::: Data to examine :::

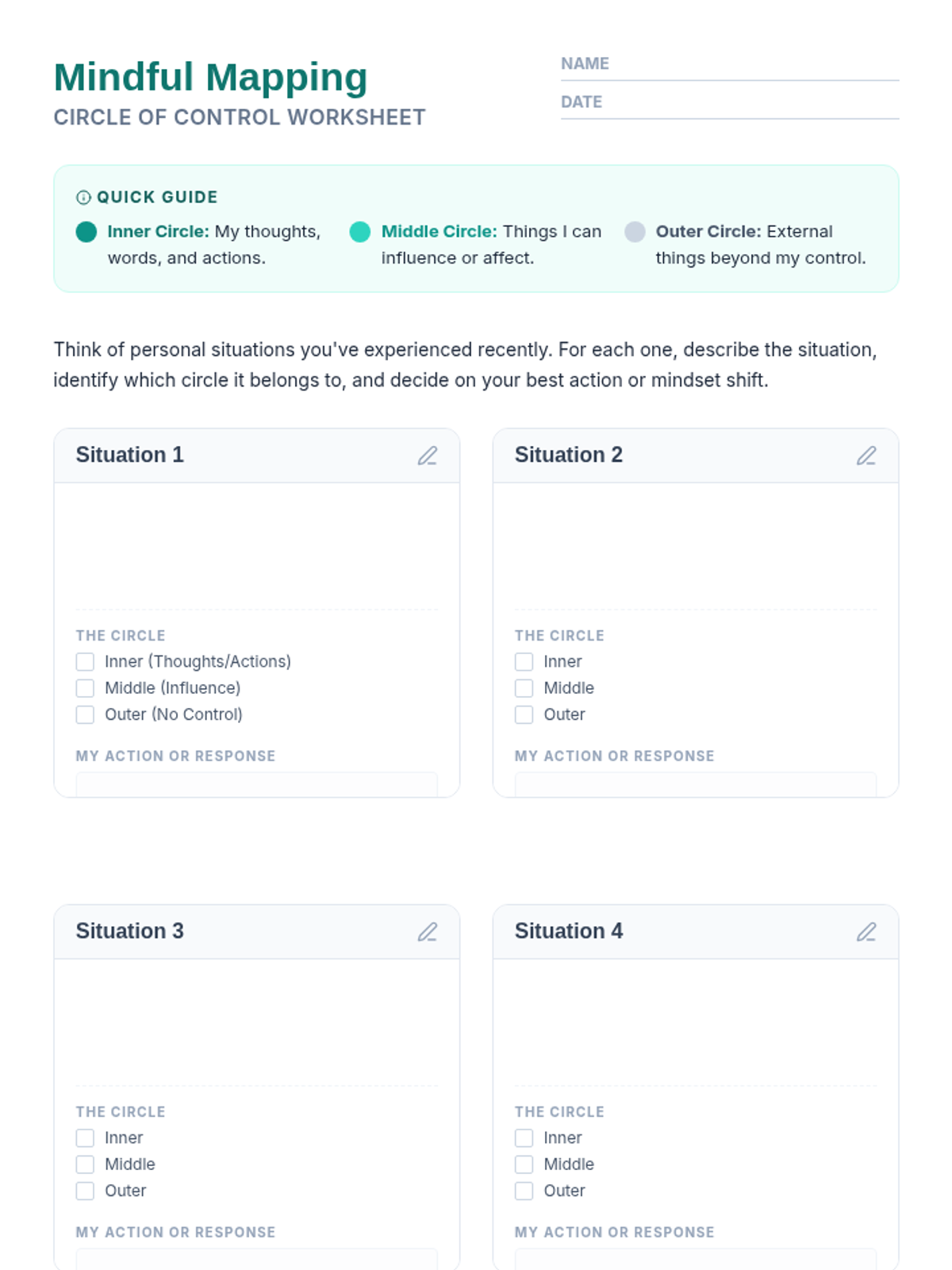Image resolution: width=952 pixels, height=1270 pixels.
Task: Click the Quick Guide info icon
Action: (x=83, y=198)
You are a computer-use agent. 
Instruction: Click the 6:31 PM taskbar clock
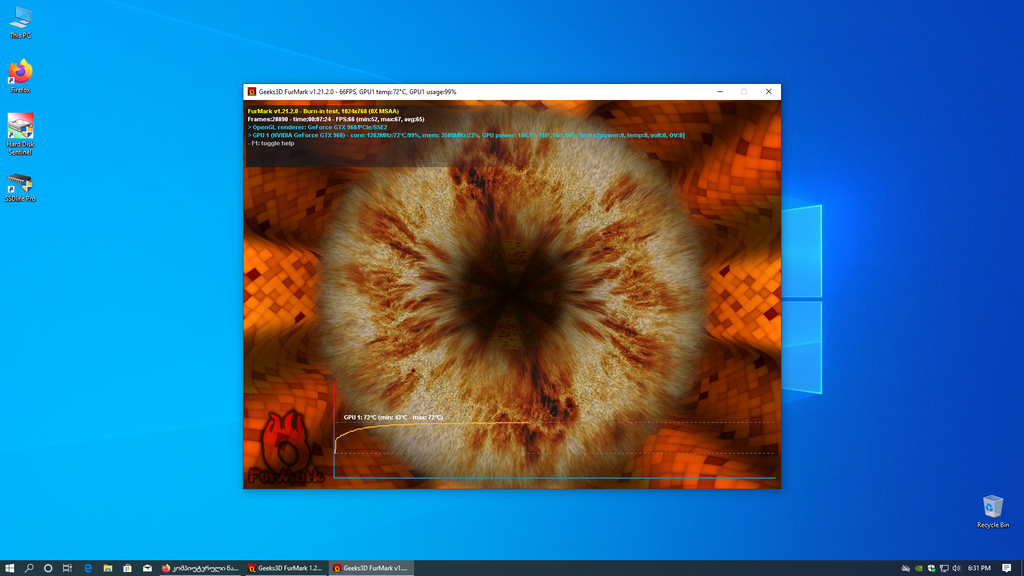point(979,568)
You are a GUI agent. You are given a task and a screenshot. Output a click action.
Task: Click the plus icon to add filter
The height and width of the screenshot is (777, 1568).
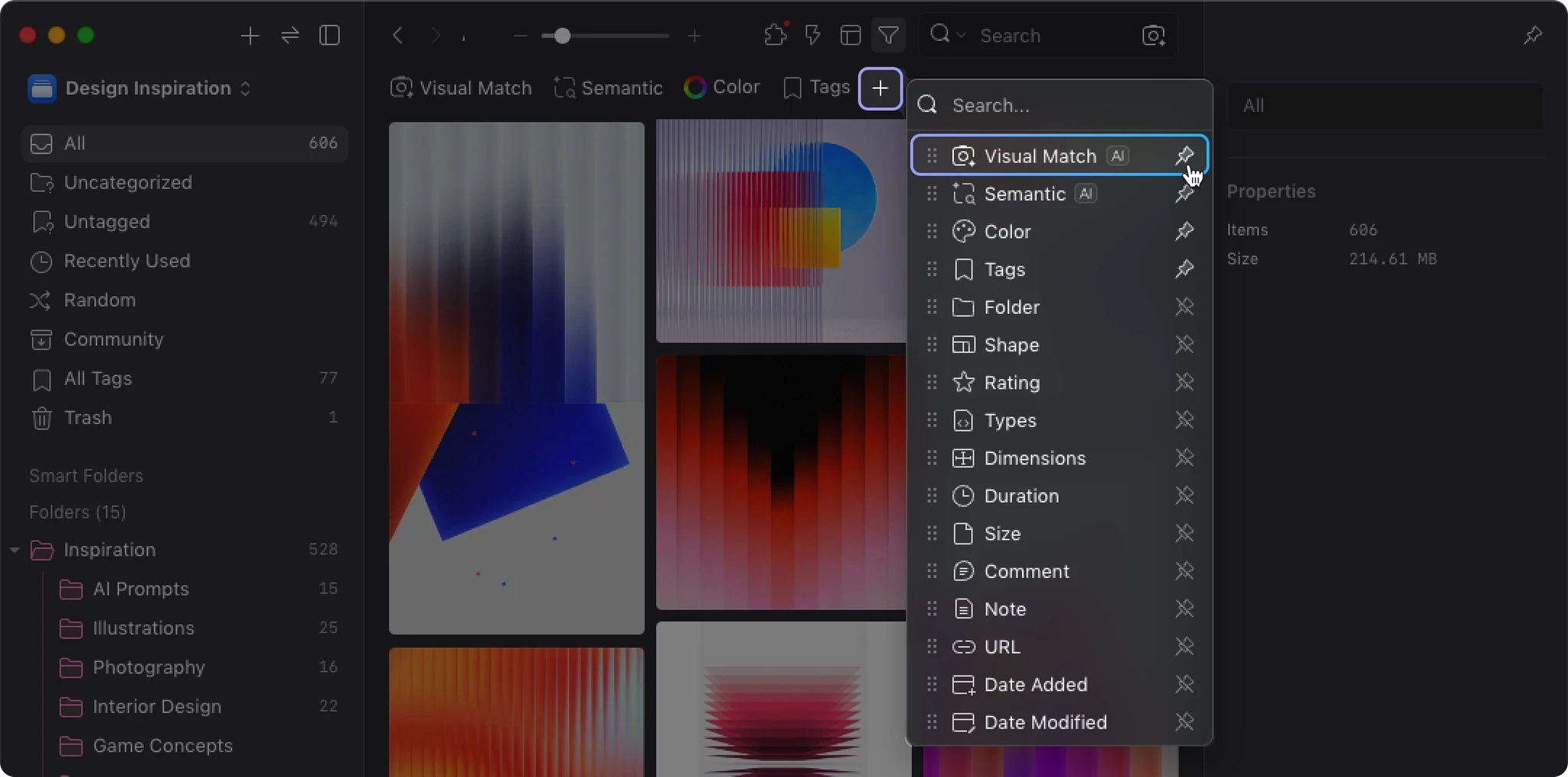click(880, 88)
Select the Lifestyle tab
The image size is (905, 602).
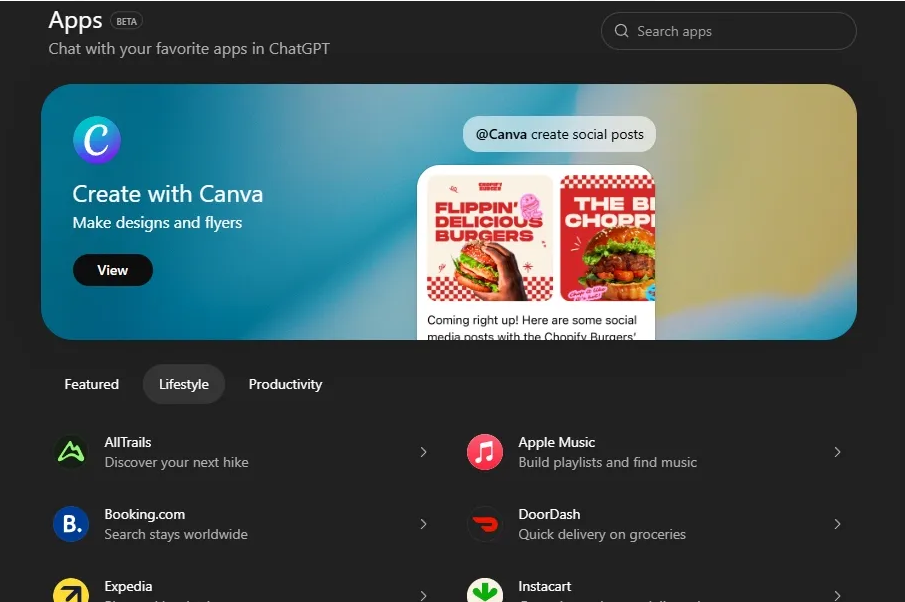(183, 384)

:::

## Directions
Please set down exactly the lines from the one holding "Instruction: Click the 6:31 PM taskbar clock" through the last line of the entries, both ends included, and skip pictures.

## Exercise solution
Instruction: Click the 6:31 PM taskbar clock
point(979,568)
You are a GUI agent. You are given a task and a screenshot. Output a click action.
Task: Click the plus icon to add filter
The height and width of the screenshot is (777, 1568).
click(880, 88)
Select the Lifestyle tab
The image size is (905, 602).
(183, 384)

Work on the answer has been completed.